Следует тут же оговориться. Под «американцами» автор имел в виду не все население Соединенных Штатов, но их самое многочисленное и уже потому хотя бы самое влиятельное, самое определяющее поколение – по возрасту где-то между пятьюдесятью и шестьюдесятью. Это значит, что люди этого поколения родились приблизительно одновременно с началом «холодной войны» и всю свою жизнь прожили при ней. Они прятались под парты во время тренировочных воздушных тревог, учились в колледжах во время Вьетнамской войны, женились и завели семьи во время нефтяного (энергетического) кризиса, в 80-е годы преуспели – либо, наоборот, не преуспели – в своих делах, а в 90-х столкнулись с неожиданной и, с точки зрения автора, экзистенциальной проблемой: как они смогут существовать без «холодной войны», с которой так свыклись? Пусть даже период «холодной войны» был скорее исключением, чем правил ом, но он определил ментальность целого поколения – наравне с экономическим бумом, миграционной экспансией в пригороды и космическими состязаниями сверхдержав. Холодная война для этого поколения бебибумеров означала, как ни странно, своего рода стабильность, которая была следствием сравнительного паритета в гонке вооружений и управляемости локальных конфликтов. Надо еще добавить, что это поколение знает о мировой войне и Великой депрессии только понаслышке, поэтому последовавший вослед распаду коммунистической системы мир ожесточенных национальных конфликтов, гражданских войн, бесконечного дробления и фрагментации единых прежде государственных структур – в бывшем СССР и в бывшей Югославии и, наконец, религиозного неистовства исламистов – вызывает чувство тревоги и даже обездоленности. Временную передышку в работе Истории это до сих пор везучее поколение приняло за непременное условие жизни, а потому оказалось совершенно неподготовленным к возвращению после 11 сентября неопределенности, нестабильности и войн, но на новом, еще более непредсказуемом витке, с бомбовыми сотрясениями и резкими колебаниями биржи.

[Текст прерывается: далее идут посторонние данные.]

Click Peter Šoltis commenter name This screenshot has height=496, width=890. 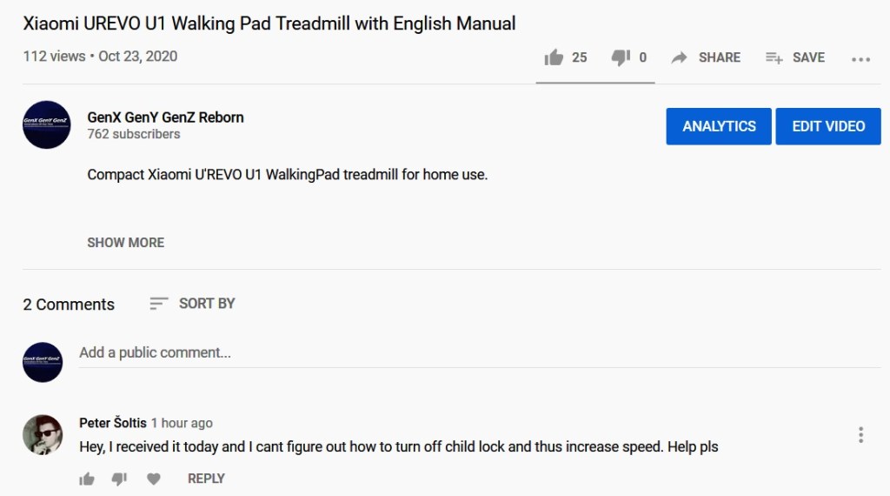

Это – теперь, а что пару лет назад помешало американцам справиться с реальностью нового мира, в котором они оказались по причине исчезновения прежних врагов – «империи зла» и вскормившей ее идеологии? Оказывается, больше всего мешало американцам как раз то, что им более всего дорого: их демократическая система, которую они почитают не только венцом политического творения, но и панацеей от всех бед. Это уникальное чувство абсолютности и универсальности демократии делает американцев менее интуитивно экипированными для постижения чужих культур, прежде всего мусульманской, чем любой другой народ на земле. Человек, выросший в Заире, куда лучше поймет импульсы египтянина или палестинца, чем американец. Американская демократия – при всех ее несомненных достоинствах есть тем не менее западня, так как потворствует тем политикам, своим и чужим, которые в урон дальним целям ищут ближайших результатов, узкоместные интересы ставит впереди всеобщих и зациклена на оптимизме, а потому предпочитает и вознаграждает вестников хороших новостей, а не трезвых работяг либо мрачных прогнозистов.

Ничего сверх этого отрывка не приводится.